A mi buen amigo Federico Trillo, el que dio a mandar huevos a algún diputado displicente en el Congreso como dio a enviar legionarios a Perejil, le debo redescubrir la pasión de la literatura de Shakespeare. Para el bueno de Trillo, Shakespeare encarna la razón y esencia del ejercicio del poder político, y en su literatura bulle un cirujano de la palabra, un abogado de causas casi perdidas. Bulle, en definitiva, el mundo en su plenitud. En su residencia de Belgravia en Londres, siendo embajador, disfruté siempre de su lúcida conversación, contemplando aquel retrato casi imposible de Juana la Loca de la Embajada. Ese mismo barrio de Chelsea que tantas veces recorrimos juntos, en el que otra mujer, Corina sin retrato por aquel entonces, descosía las costuras de un Rey. Juan Carlos I, Rey de España.
Para los bocones de verbo fácil y mirada rala, la lectura de Shakespeare a través del tamiz de Trillo podría ser de utilidad. Y serviría para explicar lo ocurrido. Porque Shakespeare ya lo escribió hace cuatrocientos años.
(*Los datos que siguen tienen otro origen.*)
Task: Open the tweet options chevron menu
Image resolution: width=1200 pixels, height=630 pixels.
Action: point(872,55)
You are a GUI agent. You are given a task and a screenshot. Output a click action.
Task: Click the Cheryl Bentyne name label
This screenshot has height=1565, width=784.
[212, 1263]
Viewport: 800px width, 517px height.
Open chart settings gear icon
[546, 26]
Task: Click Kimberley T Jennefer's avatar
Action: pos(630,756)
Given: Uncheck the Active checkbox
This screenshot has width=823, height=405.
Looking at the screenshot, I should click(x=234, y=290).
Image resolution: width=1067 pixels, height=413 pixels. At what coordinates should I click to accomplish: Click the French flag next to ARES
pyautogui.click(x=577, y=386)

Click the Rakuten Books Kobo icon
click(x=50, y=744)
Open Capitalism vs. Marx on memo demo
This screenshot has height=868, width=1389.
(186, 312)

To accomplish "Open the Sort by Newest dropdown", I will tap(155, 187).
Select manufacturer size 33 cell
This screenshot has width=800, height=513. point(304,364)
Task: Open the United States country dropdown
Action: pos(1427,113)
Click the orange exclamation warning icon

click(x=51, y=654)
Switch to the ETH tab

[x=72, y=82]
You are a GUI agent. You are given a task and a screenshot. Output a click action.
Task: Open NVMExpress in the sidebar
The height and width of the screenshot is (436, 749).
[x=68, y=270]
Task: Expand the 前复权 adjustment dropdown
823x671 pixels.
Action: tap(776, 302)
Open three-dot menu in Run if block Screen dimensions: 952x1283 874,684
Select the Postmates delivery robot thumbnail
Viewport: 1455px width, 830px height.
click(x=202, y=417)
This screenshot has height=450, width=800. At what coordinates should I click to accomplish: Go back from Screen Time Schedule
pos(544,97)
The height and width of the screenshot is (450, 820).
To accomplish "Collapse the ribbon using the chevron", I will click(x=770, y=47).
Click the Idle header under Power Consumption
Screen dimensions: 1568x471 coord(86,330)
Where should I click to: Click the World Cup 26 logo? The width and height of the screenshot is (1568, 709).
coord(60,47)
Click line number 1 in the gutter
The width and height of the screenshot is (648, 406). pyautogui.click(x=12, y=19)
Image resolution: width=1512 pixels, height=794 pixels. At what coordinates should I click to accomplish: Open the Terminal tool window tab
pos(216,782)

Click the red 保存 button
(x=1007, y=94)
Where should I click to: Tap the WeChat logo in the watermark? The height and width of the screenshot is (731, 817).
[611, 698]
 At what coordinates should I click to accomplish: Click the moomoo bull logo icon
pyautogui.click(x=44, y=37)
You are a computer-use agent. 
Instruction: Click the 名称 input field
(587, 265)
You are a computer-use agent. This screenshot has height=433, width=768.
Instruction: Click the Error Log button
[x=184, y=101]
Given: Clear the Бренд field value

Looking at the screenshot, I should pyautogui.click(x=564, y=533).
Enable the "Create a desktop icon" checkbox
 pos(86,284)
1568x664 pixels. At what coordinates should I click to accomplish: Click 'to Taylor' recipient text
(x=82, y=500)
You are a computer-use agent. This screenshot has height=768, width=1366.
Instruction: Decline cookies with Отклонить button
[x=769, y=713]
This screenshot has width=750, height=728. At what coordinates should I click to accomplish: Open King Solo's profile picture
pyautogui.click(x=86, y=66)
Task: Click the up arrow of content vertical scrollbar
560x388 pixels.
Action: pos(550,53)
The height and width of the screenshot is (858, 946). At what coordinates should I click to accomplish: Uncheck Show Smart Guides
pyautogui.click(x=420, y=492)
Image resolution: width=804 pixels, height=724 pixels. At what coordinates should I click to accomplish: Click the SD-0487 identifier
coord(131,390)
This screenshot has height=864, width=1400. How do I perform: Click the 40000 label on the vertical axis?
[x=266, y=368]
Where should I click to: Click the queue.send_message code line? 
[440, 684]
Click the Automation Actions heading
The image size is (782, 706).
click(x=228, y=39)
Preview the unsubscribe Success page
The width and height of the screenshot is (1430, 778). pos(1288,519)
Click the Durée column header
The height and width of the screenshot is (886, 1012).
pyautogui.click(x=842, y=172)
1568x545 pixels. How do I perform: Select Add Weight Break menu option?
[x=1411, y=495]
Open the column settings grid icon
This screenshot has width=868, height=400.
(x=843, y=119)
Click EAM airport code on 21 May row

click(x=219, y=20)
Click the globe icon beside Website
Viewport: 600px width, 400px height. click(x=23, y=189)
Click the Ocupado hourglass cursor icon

Pasen y vean.
De manera paladina, el rey del drama de Shakespeare también marca distancias con su progenitor, ya sea porque uno de los primeros rasgos distintivos cuando se accede al poder es el distanciamiento respecto a las formas de actuación del rey anterior, así se forja la constitución de una nueva estirpe. Hay que acabar súbitamente con el pasado, cuando el pasado además puede arrojar sombras, aun cuando ese desarraigo lance al nuevo rey a una nueva forma de soledad.
Dice el rey Enrique: «No te conozco, anciano, anda a hacer tus rezos … No presumas que soy la persona que era, pues Dios sabe y el mundo verá que he licenciado a mi primer yo, y así haré con los que me acompañaron». (Enrique IV, Segunda Parte, V, v, 47-59). Y de la soledad del rey menguante por la pérdida de todos los amigos que le regalaron en vida con adulación y engaños: «No tiene más amigos que los que son amigos por miedo, que se le echarán atrás cuando más los necesite» (Ricardo III, V, ii, 20-21). Tan lejos, tan cerca.
Y así hasta la soledad más estridente, como ahora: «Ya he vivido más de lo suficiente: el sendero de mi vida declina hacia su atardecer, hoja que amarillea. Y todo lo que debería acompañar a la vejez, como honor, obediencia, amor y multitud de amigos, no debo pretenderlo; en su lugar, maldiciones ahogadas pero muy profundas, servil adulación, palabras que el pobre corazón quisiera negar sin atreverse». (Macbeth, V, iii, 22-28).
El rey padre de nuestro drama culmina así sus postreros días: «Retiro de mi cabeza este peso abrumador, de mi mano este cetro incómodo, de mi corazón este orgullo real; lavo el óleo que me ha consagrado con mis propias lágrimas; entrego mi corona con mis propias manos; anulo mi poder sagrado con mi propia lengua; asiento con mi propio hálito todos los juramentos de obediencia; abjuro toda pompa y toda majestad; abandono mis dominios, mis rentas, mis bienes; niego mis actos, mis decretos, mis estatutos». (Ricardo II, IV, i, 204-213).
Y así se va el Rey. Juan Carlos I. Porque no huye, sino que quien huye hacia la nada es una parte de la sociedad española guiada por la fe perversa de los estultos, los ingratos y los ignorantes. Cometió errores, como ser humano, y lo estigmatizan aquellos que lo llaman ciudadano. Son los infalibles, sí, pero de su propia falibilidad: “Dejad a un lado el respeto, la tradición, las formas, la cortesía de etiqueta, pues no habéis hecho todo este tiempo sino engañarme. Vivo de pan, como vosotros; como vosotros, siento la necesidad, saboreo el dolor, necesito amigos: siendo, pues, esclavo de todo esto, ¿cómo podéis decirme que soy rey?» (Ricardo II, III, ii, 172-177).
Juan Carlos I es el rey Enrique en la noche que precede a la batalla de Agincourt: «El rey es hombre, no es más que un hombre como yo». (Enrique V, IV, i, 101). Y como yo, muchos españoles le agradecemos que hoy estemos aquí, incluso escuchando las injurias de quienes entonces no estuvieron. Son libres de ofender porque hubo reyes/hombres que fundaron un nuevo tiempo en el que hasta los desagradecidos pueden expresarse. El tiempo de la libertad.